In both wild kids, and kids born in captivity, rudimentary self-aware consciousness (ego) emerges when a child is about four.  Kids born in civilization go on to absorb a highly unstable civilization-grade form of consciousness.  It’s fascinating to contemplate children who did not receive consciousness programming, like the girls raised by wolves, or the wild boy TarzancĂ­to.

For Jung, the magic word was individuation, which means becoming who you are, like a unique acorn develops into a unique oak tree.  Every newborn is a unique being, not a blank slate.  The mass mind of industrial society could care less about that unique being.  The mass mind expects everyone to become mindless status seeking robo-consumers.  But the ancient original mind expects us to use our gifts, and pursue our calling.  Individuation allows us to develop a strong and healthy relationship with the rest of the family of life, so we can avoid being swept away by psychic epidemics.

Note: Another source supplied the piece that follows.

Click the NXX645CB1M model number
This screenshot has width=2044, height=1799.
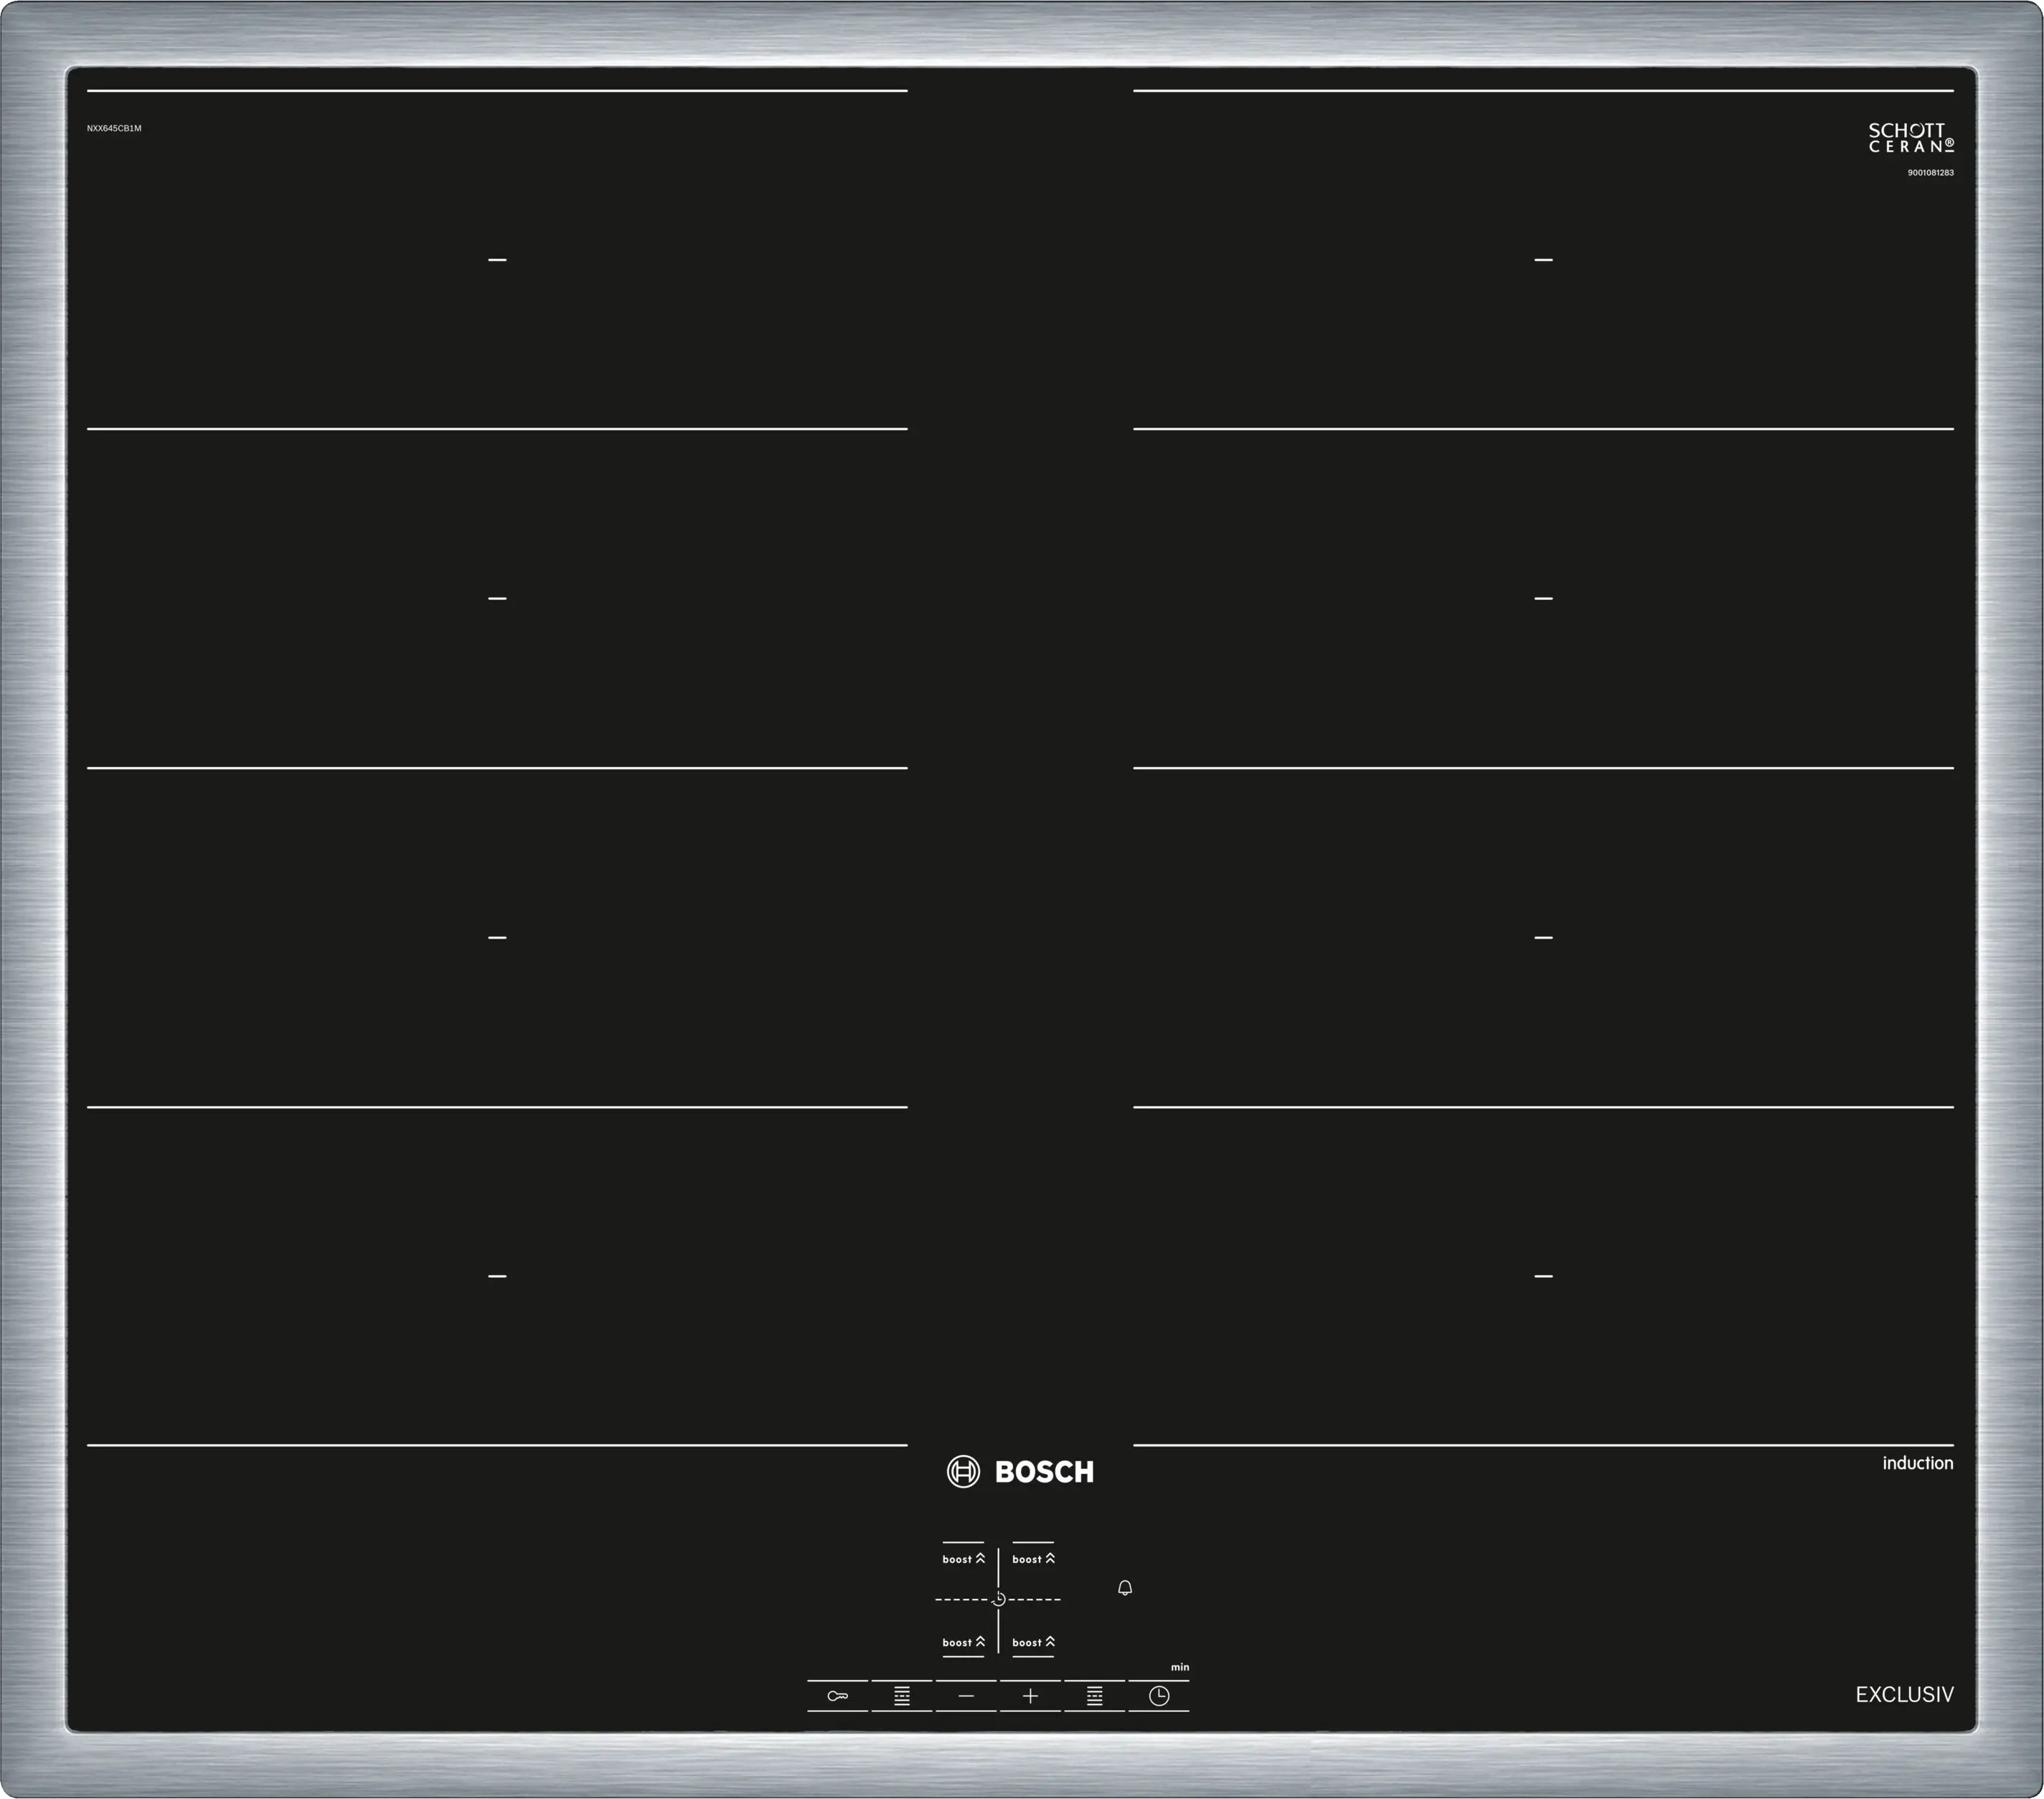click(x=114, y=129)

Individuation does not happen automatically, it requires effort to set foot on your own path.  Our ancestors benefitted from initiation ceremonies, in which adolescents received important visions that revealed their identities and destinies.  Modern society provides no such assistance, hence the mobs of robo-consumers.

“People will do anything, no matter how absurd, in order to avoid facing their own souls.”  The path to healing requires looking inward.  Deliberately move away from the torrents of distractions that bombard our society.  Seek solitude and nature.  “Imagination and intuition are vital to our understanding.”  Intuition is perception via the unconscious.  It opens channels to the unconscious, and draws up the life.  Humankind has enormous conflicts to resolve.  The experts of our society are largely out to lunch, still lost in toxic hallucinations of perpetual growth and material wealth.

So, Jung does not give us the secret formula for mass enlightenment and a heavenly utopia.  Instead, he gives us a mirror.  Humankind can only heal individual by individual.  There are mountains of books describing the ecological damage we cause.  Far less attention has been given to the psychological twists and turns that have brought us to the brink.  Maybe we don’t need to study Mars.

The Earth Has a Soul is an excellent book that presents Jung’s commentary on our relationship with nature.  In Man and His Symbols, he explains his core ideas to general readers.  Jung wrote the autobiographical Memories, Dreams, Reflections.  C. G. Jung Speaking presents a series of notable interviews and letters.  Diagnosis: Psychic Epidemic is an essay by Paul Levy.